This course will examine personal injury litigation against health care providers (physicians, nurses, hospitals and HMO's, to name a few) in the context of law and bioethics. Thus, the major components of the course are personal injury litigation and law and bioethics. As to the former, law students are familiar with personal injury litigation -- at least in the automobile collision context. Medical liability litigation introduces many complexities, including, but in no way limited to: Challenging nuances concerning procedural requirements; financing cases; obtaining and qualifying experts; the standard of care, causation, damages, joint and vicarious liability; product liability; and tort reform. This aspect of the course is extremely practical, and it serves as a good preparation for future involvement in any type of civil litigation.
As to bioethics and law, even most judges and law professors are not quite sure what it is. I define it as study of the ethical and legal ramifications of scientific and medical advances that fragment and rearrange certain natural processes, conditions or relationships and social arrangements resting on them. This fragmenting and reassembly is often found in distinct areas addressed in separate parts of the course text, Bioethics and Law (M. Shapiro, R. Spece, et al. eds. 2003): Biomedical research and experimentation; control of mind and behavior; reproductive choice; control of genetics; death and dying; transplantation and implantation of artificial organs and tissues; and enhancement of human attributes. This facet of the course enables students to sharpen their ability to analyze the moral, policy and constitutional aspects of important, complex and dynamic controversies.
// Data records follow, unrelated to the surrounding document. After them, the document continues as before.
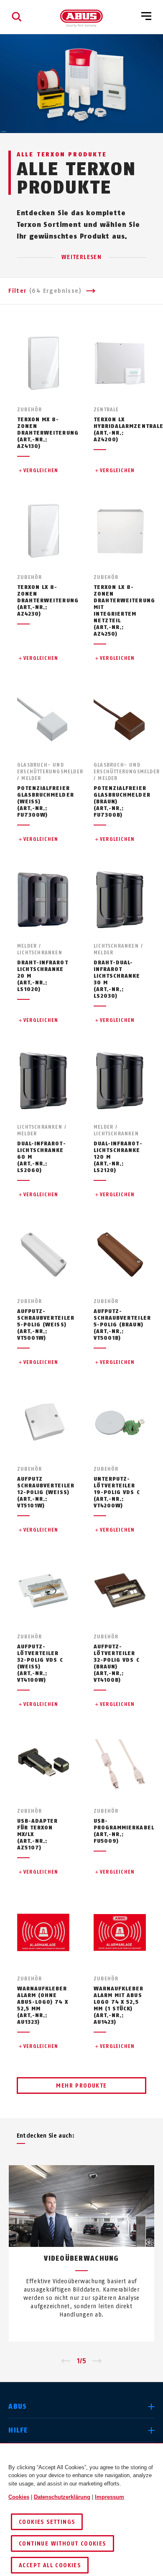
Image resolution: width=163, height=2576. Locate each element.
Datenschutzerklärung (62, 2497)
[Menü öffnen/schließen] (146, 16)
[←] (66, 2361)
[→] (97, 2361)
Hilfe (18, 2430)
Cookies (18, 2497)
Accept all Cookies (50, 2565)
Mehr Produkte (81, 2085)
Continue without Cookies (62, 2543)
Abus (17, 2406)
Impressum (109, 2497)
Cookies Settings (47, 2522)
An example of the intersection between personal injury litigation and bioethics is a lawsuit that was brought by the survivors of a young man from Tucson who died as a result of experimental genetic therapy administered to him at the University of Pennsylvania.
Bioethics and Law (M. Shapiro, R. Spece, et al. eds. 2003)
Lecture and discussion.
|Type of Exam||
The student can choose to take a final examination or to write a paper. If the paper option is chosen, the student can have no more than three absences.
|Basis for grading||
Examination or paper. A borderline grade can be raised for quality class participation.
If paper is chosen, the student is allowed three absences only. A borderline grade can be raised for quality class participation.